Steve Caron/TC Media Les citoyens avaient encore beaucoup de questions pour les représentants du ministère des Transports dans le dossier d'optimisation du corridor de l'autoroute 25. La séance a d'ailleurs attiré plus de 250 personnes.

Deuxième chantier en importance de la métropole après Turcot, le projet d’optimisation du corridor de l’autoroute 25 soulève bien des passions. Plus de 250 citoyens de l’est de Montréal ont assisté pendant près de quatre heures à la seconde consultation publique du ministère des Transports et la plupart d’entre eux ne décolèrent pas.

Pour les deux prochaines années, les riverains du projet seront au chœur d’un chantier de 55M$ comportant le réaménagement de plusieurs bretelles d’accès à l’autoroute et la démolition du pont de la rue de Boucherville.

«Nous allons vivre dans le bruit, les vibrations et la poussière pendant plus de deux ans. Ce ne sera pas endurable, croient plusieurs riverains. On nous dit que l’entrepreneur devra respecter les limites permises. Nous restons sceptiques.»

Par rapport à la consultation publique d’octobre dernier, les représentants du ministère des Transports et de la Ville de Montréal étaient mieux préparés. Plusieurs informations ont aussi été mises à la disposition du public pour consultation.

«Ils ont changé leur discours et les explications sont plus documentées, mais le projet n’a pas subi de changements majeurs. Pour sécuriser ce qu’ils appellent le carrefour Sherbrooke, on a simplement ajouté une ligne pleine pour éviter que les voitures changent de voie. Ça n’a pas de bon sens», déplore Daniel Chartier, architecte-paysagiste à la retraite.

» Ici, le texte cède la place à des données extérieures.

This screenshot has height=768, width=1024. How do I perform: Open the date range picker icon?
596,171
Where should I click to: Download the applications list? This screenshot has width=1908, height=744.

Pour des résidents du secteur depuis belle lurette, ils ont l’impression de vivre le jour de la marmotte, à l’époque des travaux du tunnel Louis-H.-Lafontaine.

Camionnage
La question du camionnage a une fois de plus été abordée. Les représentants du ministère demeurent convaincus que la situation s’améliorera, malgré le retour des camions sur la voie de desserte de la rue Curatteau, jusqu’ici interdite aux poids lourds depuis 1998, en raison du bruit et de la poussière.

«La construction du mur antibruit et l’aménagement d’une butte n’ont pas corrigé la situation. C’est toujours très désagréable. Et là, on nous annonce que les camions en provenance de la rue Notre-Dame pourront de nouveau circuler près de nos résidences. C’en est trop», souligne en entrevue M. Lalonde, de la rue Curatteau.

D’autres s’inquiètent du sort réservé à la rue Honoré-Beaugrand, déjà considérablement congestionnée et théâtre de quelques accidents dans les dernières années, et qui sera l’une des voies à emprunter pour sortir des travaux.

Aux heures de pointe, les voitures font la file avec les autobus pour circuler. Le matin, les gens ont déjà de la difficulté à sortir de leur entrée, fait remarquer Johanne Séguin, qui craint l’ajout de nouveaux véhicules dans le secteur sur la qualité de vie des citoyens.

Les représentants du ministère des Transports et de la Ville de Montréal ont bien tenté de convaincre les gens des bienfaits de leur projet, mais pour les citoyens c’est trop peu trop tard.

Certains participants à la consultation ont tout de même tenu à féliciter le ministère pour ses efforts.

«Le projet ne pourra jamais plaire à tout le monde. Pour ma part, je pense qu’il n’est pas si pire. Si tout se passe bien durant les travaux, les gens verront mieux ses retombées positives», de commenter M. Lelièvre avant de quitter la consultation.

Les travaux prendront leur envol dès le 2 mai et seront exécutés par les employés de Roxboro Excavations.